Oireachtas Joint and Select Committees

Wednesday, 21 September 2016

Select Committee on the Future of Healthcare

Relationship between Primary Care and Secondary Care

9:00 am

Professor Garry Courtney:

I can only speak about our hospital. I do not have an estimate for that. We have a very forward-looking endocrinologist in our hospital who looks outside the hospital and almost all diabetic care is delivered in the community, so that is close to the 5% figure that was mentioned. He only sees new diabetics, GPs follow up on them and we have diabetic nurses that work across the hospital and the community. Chronic obstructive pulmonary disease, COPD, is the next biggest disaster for the health service and we are managing patients with that condition with nurses employed by the hospital who work in the community. I would love to provide pulmonary rehabilitation in the community but because we do not have the space, we do that in the hospital. Hospital doctors do not see those patients, they are seen by a physiotherapist and a nurse. We treat patients with heart failure through virtual care in a linkage between GPs and Professor Ken McDonald at St. Vincent's Hospital. Kilkenny is a bad example to use in this respect because we push the care of all those chronic disease cases out into the community. If I had to guess - and it is a guess - we probably treat 75% of cases in the community, which is fantastic. The figure for the remainder of the country might be 50% or less.

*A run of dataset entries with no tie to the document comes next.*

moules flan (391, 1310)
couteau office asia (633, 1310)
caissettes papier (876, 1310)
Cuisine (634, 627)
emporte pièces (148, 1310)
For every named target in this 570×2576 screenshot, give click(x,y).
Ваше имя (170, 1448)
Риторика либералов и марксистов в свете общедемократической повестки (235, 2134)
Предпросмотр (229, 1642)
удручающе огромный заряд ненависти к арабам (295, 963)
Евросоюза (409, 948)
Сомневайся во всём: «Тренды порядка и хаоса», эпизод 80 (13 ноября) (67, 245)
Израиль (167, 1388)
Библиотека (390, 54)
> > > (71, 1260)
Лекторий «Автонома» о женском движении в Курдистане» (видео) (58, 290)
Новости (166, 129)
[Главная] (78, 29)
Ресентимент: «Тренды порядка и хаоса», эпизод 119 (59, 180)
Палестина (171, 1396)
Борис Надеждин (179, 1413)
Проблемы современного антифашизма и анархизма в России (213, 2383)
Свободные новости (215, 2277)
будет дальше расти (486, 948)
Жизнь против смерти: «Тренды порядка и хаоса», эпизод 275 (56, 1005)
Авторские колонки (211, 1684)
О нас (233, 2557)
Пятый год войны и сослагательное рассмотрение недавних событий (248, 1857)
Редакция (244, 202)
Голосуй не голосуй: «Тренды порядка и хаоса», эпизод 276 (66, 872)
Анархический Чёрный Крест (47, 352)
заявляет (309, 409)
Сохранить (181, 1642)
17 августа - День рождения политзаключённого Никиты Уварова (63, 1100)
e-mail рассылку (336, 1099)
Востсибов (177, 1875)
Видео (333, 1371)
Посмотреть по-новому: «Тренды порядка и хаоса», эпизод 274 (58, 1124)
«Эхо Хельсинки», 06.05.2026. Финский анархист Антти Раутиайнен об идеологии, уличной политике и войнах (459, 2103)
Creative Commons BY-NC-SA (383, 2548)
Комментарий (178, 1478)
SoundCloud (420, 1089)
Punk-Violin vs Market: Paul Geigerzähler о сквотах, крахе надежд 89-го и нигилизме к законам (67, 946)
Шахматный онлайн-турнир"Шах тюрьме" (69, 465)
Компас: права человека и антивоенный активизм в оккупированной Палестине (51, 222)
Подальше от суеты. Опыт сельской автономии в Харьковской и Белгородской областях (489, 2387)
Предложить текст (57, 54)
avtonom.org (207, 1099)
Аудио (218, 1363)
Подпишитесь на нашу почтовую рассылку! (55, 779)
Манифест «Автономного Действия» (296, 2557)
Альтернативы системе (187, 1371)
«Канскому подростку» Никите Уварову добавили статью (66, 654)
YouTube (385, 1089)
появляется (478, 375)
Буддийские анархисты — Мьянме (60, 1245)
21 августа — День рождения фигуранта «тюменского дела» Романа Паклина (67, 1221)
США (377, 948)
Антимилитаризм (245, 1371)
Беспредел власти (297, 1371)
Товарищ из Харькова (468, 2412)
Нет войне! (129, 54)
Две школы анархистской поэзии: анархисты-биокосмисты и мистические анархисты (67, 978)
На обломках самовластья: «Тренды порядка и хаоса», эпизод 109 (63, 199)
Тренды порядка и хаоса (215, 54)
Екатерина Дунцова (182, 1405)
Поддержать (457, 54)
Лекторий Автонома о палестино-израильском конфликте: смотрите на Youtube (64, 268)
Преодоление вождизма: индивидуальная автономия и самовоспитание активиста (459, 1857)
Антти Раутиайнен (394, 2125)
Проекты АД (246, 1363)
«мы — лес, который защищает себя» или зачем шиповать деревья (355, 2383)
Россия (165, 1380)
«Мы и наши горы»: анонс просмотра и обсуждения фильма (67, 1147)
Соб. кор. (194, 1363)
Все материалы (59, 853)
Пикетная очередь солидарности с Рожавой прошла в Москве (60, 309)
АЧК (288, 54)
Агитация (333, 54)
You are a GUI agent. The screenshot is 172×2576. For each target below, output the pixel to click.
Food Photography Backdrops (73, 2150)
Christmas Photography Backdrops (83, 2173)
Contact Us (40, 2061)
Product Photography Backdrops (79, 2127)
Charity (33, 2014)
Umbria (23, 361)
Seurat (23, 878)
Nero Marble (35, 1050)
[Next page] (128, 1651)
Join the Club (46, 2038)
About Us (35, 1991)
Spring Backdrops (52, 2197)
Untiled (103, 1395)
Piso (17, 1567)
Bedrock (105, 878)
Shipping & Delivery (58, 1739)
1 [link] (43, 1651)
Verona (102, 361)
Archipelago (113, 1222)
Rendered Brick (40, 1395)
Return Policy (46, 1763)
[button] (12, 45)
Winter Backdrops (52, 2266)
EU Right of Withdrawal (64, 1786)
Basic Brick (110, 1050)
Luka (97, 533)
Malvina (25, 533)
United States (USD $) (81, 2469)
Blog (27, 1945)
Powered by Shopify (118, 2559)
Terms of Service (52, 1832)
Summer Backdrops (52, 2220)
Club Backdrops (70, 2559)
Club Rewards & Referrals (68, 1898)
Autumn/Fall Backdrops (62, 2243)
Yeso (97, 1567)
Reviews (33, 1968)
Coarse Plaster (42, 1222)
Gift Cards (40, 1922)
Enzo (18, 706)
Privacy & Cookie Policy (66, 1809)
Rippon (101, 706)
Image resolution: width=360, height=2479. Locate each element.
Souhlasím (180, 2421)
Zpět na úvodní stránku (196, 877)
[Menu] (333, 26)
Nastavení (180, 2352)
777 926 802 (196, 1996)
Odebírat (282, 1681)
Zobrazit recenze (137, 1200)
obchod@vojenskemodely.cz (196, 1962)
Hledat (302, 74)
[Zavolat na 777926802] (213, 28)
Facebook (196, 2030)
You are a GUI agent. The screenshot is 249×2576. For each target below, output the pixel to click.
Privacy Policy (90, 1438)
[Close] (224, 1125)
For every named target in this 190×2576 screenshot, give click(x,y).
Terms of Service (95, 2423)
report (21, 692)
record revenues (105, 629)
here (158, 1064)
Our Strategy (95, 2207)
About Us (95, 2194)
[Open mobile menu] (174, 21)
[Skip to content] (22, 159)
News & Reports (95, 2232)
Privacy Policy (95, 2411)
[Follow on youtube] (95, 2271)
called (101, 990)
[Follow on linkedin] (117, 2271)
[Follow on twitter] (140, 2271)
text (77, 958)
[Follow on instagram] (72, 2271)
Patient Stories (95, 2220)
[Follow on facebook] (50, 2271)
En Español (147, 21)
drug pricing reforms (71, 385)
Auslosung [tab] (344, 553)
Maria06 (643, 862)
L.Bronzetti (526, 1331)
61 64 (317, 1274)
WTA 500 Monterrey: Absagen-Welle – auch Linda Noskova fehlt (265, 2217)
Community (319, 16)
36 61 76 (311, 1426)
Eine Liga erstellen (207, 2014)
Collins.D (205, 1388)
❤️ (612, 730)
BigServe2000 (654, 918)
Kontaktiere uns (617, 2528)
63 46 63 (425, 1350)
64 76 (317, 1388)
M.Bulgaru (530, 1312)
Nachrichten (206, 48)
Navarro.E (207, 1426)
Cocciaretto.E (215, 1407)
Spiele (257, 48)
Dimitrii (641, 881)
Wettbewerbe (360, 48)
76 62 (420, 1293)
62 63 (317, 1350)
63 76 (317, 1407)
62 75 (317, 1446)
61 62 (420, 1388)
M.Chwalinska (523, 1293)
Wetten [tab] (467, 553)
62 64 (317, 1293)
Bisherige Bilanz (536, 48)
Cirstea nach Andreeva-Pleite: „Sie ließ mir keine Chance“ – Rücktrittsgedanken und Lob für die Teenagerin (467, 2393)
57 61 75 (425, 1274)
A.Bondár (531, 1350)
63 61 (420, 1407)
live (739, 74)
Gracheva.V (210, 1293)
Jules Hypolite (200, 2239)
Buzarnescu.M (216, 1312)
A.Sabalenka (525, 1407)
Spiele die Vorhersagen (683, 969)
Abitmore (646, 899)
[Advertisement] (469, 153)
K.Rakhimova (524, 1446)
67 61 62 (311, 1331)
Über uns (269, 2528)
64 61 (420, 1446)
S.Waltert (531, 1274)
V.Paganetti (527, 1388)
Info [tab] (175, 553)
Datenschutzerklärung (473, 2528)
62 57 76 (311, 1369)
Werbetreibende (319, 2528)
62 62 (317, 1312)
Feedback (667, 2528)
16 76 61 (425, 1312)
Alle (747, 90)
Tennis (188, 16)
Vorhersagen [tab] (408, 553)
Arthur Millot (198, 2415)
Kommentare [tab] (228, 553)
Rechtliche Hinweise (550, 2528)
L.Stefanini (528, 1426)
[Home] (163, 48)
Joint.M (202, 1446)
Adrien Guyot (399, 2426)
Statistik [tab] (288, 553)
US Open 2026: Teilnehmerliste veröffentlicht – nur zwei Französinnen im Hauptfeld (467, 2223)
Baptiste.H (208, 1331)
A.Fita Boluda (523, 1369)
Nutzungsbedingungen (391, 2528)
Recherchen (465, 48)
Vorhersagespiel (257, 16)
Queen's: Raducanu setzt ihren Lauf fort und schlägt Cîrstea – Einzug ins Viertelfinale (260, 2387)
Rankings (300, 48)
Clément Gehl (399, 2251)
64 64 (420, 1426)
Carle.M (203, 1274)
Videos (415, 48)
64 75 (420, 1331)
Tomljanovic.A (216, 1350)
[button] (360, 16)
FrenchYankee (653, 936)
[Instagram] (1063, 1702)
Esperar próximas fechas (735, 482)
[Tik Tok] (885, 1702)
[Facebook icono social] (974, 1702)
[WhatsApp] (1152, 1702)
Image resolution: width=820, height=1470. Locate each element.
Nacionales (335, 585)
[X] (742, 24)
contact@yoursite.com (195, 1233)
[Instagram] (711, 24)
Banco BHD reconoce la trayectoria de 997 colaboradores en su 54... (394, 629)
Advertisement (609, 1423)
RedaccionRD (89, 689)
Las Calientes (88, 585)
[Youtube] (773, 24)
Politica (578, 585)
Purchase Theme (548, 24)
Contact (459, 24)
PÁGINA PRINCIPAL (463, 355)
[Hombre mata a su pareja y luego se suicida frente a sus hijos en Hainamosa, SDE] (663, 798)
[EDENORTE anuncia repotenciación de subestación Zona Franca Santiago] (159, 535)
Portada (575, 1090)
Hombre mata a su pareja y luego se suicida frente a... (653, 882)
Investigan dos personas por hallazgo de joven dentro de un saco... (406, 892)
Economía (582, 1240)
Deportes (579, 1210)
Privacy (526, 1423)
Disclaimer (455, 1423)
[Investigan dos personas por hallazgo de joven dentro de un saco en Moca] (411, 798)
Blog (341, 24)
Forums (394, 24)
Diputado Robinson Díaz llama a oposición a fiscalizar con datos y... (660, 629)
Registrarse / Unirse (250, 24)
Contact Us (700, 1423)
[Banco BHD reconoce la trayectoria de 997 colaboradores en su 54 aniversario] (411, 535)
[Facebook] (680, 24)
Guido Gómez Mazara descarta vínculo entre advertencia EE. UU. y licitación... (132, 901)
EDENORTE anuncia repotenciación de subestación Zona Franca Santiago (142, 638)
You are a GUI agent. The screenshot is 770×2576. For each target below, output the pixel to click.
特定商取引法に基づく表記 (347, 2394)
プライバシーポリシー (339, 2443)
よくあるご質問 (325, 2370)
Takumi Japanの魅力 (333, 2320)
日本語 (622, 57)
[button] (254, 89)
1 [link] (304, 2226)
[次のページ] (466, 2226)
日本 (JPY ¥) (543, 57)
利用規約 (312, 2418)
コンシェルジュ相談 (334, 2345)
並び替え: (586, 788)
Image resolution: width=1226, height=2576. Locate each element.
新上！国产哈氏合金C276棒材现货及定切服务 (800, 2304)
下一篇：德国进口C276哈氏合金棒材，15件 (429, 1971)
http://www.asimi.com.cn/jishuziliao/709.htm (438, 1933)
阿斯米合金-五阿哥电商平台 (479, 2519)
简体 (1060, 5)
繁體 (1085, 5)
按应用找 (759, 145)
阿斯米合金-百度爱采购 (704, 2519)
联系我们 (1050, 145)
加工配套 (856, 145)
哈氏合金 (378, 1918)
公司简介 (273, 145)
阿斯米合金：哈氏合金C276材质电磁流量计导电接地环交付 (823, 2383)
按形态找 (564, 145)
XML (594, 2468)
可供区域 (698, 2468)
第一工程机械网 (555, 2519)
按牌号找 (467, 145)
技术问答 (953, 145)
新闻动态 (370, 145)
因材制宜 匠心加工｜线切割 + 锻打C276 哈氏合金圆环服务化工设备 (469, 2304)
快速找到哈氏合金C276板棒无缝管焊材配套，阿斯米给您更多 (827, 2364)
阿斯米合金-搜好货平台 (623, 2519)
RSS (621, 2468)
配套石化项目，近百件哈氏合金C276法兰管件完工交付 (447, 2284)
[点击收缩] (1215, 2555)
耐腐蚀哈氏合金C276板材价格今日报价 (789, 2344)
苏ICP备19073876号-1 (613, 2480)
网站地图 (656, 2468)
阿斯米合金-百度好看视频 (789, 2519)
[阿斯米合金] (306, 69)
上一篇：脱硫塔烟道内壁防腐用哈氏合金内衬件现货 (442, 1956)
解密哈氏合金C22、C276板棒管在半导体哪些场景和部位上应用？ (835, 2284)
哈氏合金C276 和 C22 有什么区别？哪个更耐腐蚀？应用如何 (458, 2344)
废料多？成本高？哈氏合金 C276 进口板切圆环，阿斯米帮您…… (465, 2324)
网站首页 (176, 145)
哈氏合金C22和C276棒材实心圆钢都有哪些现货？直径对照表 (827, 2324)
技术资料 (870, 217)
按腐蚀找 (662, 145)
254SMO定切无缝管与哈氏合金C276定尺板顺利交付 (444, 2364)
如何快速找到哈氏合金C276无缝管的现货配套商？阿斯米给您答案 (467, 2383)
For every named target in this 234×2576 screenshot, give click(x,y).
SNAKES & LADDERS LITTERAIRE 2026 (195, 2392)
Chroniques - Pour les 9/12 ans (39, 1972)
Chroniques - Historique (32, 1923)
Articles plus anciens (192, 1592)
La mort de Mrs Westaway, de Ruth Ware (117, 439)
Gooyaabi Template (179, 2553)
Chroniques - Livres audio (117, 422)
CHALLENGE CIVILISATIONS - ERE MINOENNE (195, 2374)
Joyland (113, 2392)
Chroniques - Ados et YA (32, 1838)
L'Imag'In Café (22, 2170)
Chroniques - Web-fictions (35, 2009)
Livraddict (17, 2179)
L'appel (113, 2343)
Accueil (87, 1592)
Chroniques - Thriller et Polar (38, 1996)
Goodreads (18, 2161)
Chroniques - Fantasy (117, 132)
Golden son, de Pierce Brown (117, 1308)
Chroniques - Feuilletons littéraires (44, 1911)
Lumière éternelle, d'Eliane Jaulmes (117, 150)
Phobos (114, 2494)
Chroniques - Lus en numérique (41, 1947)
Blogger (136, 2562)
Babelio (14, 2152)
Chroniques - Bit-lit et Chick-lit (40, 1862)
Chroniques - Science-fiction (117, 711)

I will tell the committee something that I find maddening. GPs in our hospital are allowed total access to blood tests, BNP tests, and ultrasound results. At our meeting last night we discussed the inclusion of echoes. The HSE is catching on and it will now allow GPs to purchase ultrasounds and they will pay for them. However, our hospital has been bearing that cost. We are delighted about this. We have done a study and it shows that a GP who has been qualified for 20 years knows more about ordering an ultrasound than a junior doctor who has only been qualified for 20 months. There is a perverse incentive there. The hospitals that do not allow GPs ultrasound access will be paid for that and my hospital, which has been allowing GPs such access for years, does not get paid. That is annoying.